How do I split the ID from annotation by using regex in the data frame below?

df=pd.DataFrame({"header":["SS50377_28860 All-trans-retinol 13,14-reductase"]})

So the columns supposed to be like this:

df_new=pd.DataFrame({"id":"SS50377_28860","header":["All-trans-retinol 13,14-reductase"]})

The following code doesn't work properly.

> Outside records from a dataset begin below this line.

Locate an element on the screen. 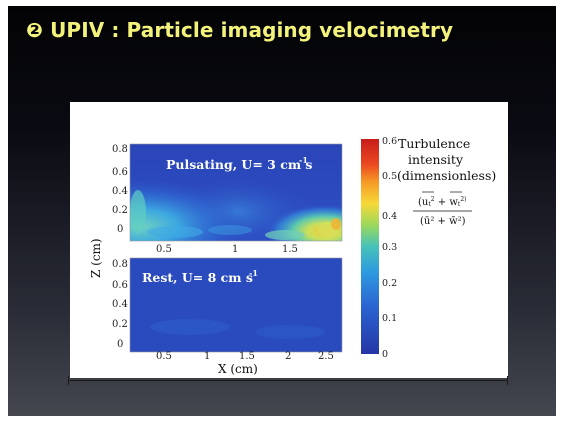  colorbar-tick: 0.4 is located at coordinates (390, 216).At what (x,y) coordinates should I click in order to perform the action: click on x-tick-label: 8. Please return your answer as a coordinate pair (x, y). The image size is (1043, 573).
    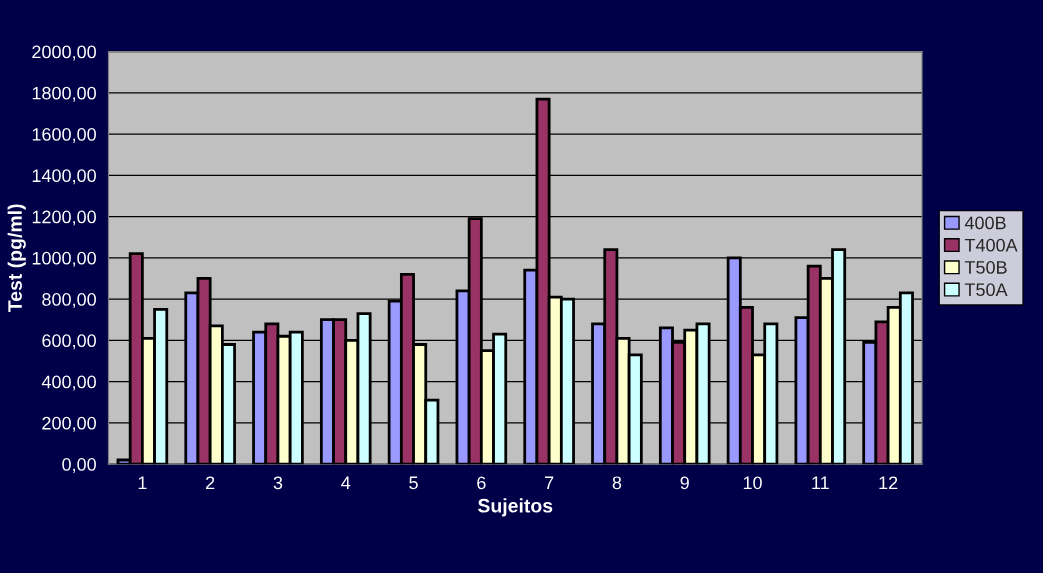
    Looking at the image, I should click on (617, 483).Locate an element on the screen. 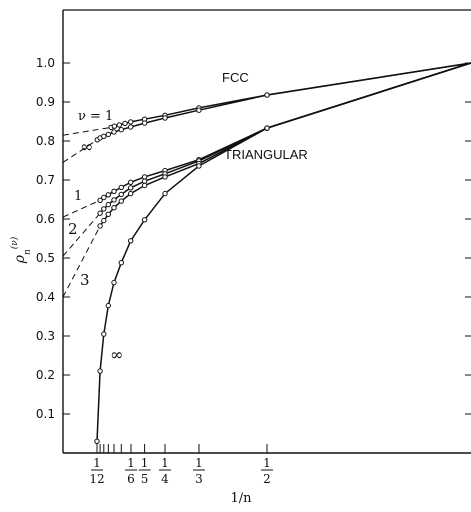  x-tick-label-6: 16 is located at coordinates (131, 471).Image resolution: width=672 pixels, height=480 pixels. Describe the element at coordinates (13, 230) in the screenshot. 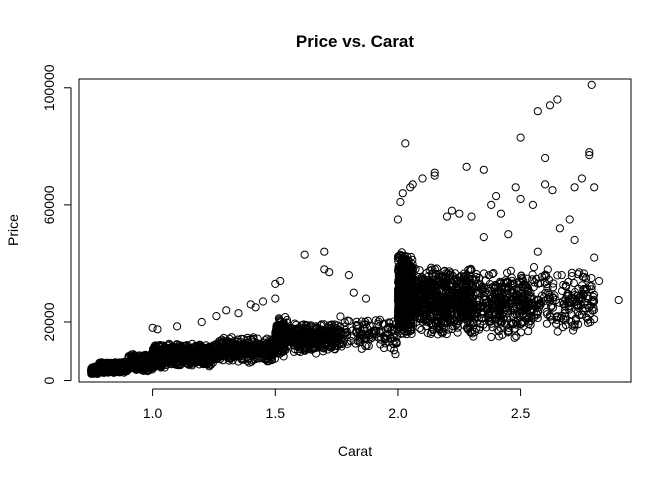

I see `y-axis-label: Price` at that location.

df.join(df["header"].str.split(r'\d+', 0, expand=True))

Thanks in advance!!


Solution

  • You can split with one or more whitespaces between a digit and a letter:

    df[['id','header']] = df['header'].str.split(r'(?<=\d)\s+(?=[A-Z])', n=1, expand=True)
    

    Or, you may capture the ID pattern into one group and the rest into another:

    df[['id', 'header']] = df['header'].str.extract(r'^([A-Z0-9]+_[A-Z0-9]+)\s+(.*)', expand=True)
    

    Or, you may simply Series.str.split with the first whitespace chunk:

    df[['id', 'header']] = df['header'].str.split("\s+", n=1, expand=True)
    

    Output:

    >>> df
                                  header             id
    0  All-trans-retinol 13,14-reductase  SS50377_28860
    

    Details:

    • (?<=\d)\s+(?=[A-Z]) - matches one or more whitespaces (\s+) that are immediately preceded with a digit ((?<=\d)) and immediately followed with an uppercase ASCII letter ([A-Z])
    • ^([A-Z0-9]+_[A-Z0-9]+)\s+(.*) - matches start of string (^), then captures one or more uppercase ASCII letters or digits, _ and again one or more uppercase ASCII letters or digits into Group 1 (Column "id") and then matches one or more whitespaces (\s+) and then captures the rest of the line into Group 2 (with (.*)).

    Whichever solution you choose depends on how varied your input is and how much validation you want to apply here.